Notice how they pull out the first bogeyman: those corporations and Americans who take significant risks in the business world and provide jobs for fellow Americans. The political left is intent on class warfare by defining success as an evil, not to mention driving a wedge between the relationship of employer and employee to promulgate discontent. And the latter part of the second sentence plants a lie. The Tea Party rallies were organized not against the President, but were organized in direct response to the big government policies coming out of the administration that trample individual liberty.

Their next sentence begins the name calling with “fringe right-wing groups” and goes on to list JBS in the next paragraph. They then state that “Fred helped engineer a hysterical wave of attacks on labor, intellectuals, public education, liberal clergy members, and other pillars of society he viewed as a threat” as a “board member ” of the JBS. Fred Koch was not a board member, but a member of the National Council. Think Progress never states what these attacks were, so readers conclude that they should merely trust Fang’s “reporting.”

They state JBS has “decried everyone” for being pawns in a global communist conspiracy. Of course, their proof in this is a link to another over-the-top Think Progress article that bolsters its stance from similar political activist organizations.

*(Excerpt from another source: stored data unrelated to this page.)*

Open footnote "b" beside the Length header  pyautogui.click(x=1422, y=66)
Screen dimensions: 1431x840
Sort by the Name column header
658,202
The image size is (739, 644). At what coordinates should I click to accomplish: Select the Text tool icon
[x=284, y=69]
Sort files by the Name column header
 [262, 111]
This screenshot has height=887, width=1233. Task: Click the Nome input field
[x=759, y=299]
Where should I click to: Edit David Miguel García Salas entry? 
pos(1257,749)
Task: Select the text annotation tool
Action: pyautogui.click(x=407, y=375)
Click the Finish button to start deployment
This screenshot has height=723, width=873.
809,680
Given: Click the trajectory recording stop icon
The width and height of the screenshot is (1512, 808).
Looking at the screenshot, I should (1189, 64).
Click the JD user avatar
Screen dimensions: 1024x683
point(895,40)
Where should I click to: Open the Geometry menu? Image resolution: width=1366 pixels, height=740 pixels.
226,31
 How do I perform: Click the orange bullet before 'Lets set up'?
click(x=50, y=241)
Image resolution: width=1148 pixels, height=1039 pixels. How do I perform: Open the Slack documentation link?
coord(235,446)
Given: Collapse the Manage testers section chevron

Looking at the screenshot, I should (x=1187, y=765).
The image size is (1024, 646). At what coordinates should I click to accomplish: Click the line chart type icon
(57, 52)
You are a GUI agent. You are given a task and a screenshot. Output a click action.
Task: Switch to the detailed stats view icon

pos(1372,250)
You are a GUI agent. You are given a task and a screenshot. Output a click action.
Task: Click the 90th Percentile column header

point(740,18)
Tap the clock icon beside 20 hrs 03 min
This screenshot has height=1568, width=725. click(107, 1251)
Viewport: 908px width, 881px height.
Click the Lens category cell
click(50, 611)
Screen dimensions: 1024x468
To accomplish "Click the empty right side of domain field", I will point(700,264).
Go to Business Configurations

Another falsehood comes in the next paragraph stating JBS “published a piece this morning celebrating Fred and the Koch family’s pivotal role in developing the group.” Then they offer an excerpt, actually a combination of sentences spanning five paragraphs, that they try to pass off as indicative of the scope of the article. However, readers can see that the article is a history article about Fred Koch, his fight against Communism, and the journey he took to build a successful business. This is the second installment of our Americanist Entrepreneurs series that we began last month with JBS Founder Robert Welch.

Next they claim Fred had a history of bigotry and tried to back this up by pointing to evidence that the reader is once again just supposed to trust them on. One piece of evidence of this bigotry is that he was against the “civil rights leaders” and that JBS believed that “integration would lead to a ‘mongrelization’ of the races.” So readers are to believe that if one does not agree with the proposed big government solutions of the 1960s that they will be labeled as bigots. And the latter part of their above sentence makes some pretty hefty charges, but again, is not substantiated. In fact, JBS has never advocated for forced segregation or forced integration, both unconstitutional. Our documentary from the 1960s, Anarchy USA, depicts the Communist influence in the 1960s that resulted in dividing the people, setting up crisis and proposing and passing sweeping big government changes. The “mongrelization” comment in this documentary occurred in a film clip of a white racist's rant and was included to show how the divided people were fighting against each other and how extremism on both sides enflamed racial tensions. This section of the video ended with the voice-over comment: "And so the seeds of dissension were sown among both the black and white races." To portray the "mongrelization" comment as JBS policy is completely irresponsible and wrong.

The motives of Think Progress are clear here: to continue the smear campaign against the JBS that began decades ago by others and to use the guilt-by-association smear to their advantage to cast a negative light on those involved in the Tea Party. Think Progress chose to ignore facts and embrace falsehoods that only further its political agenda.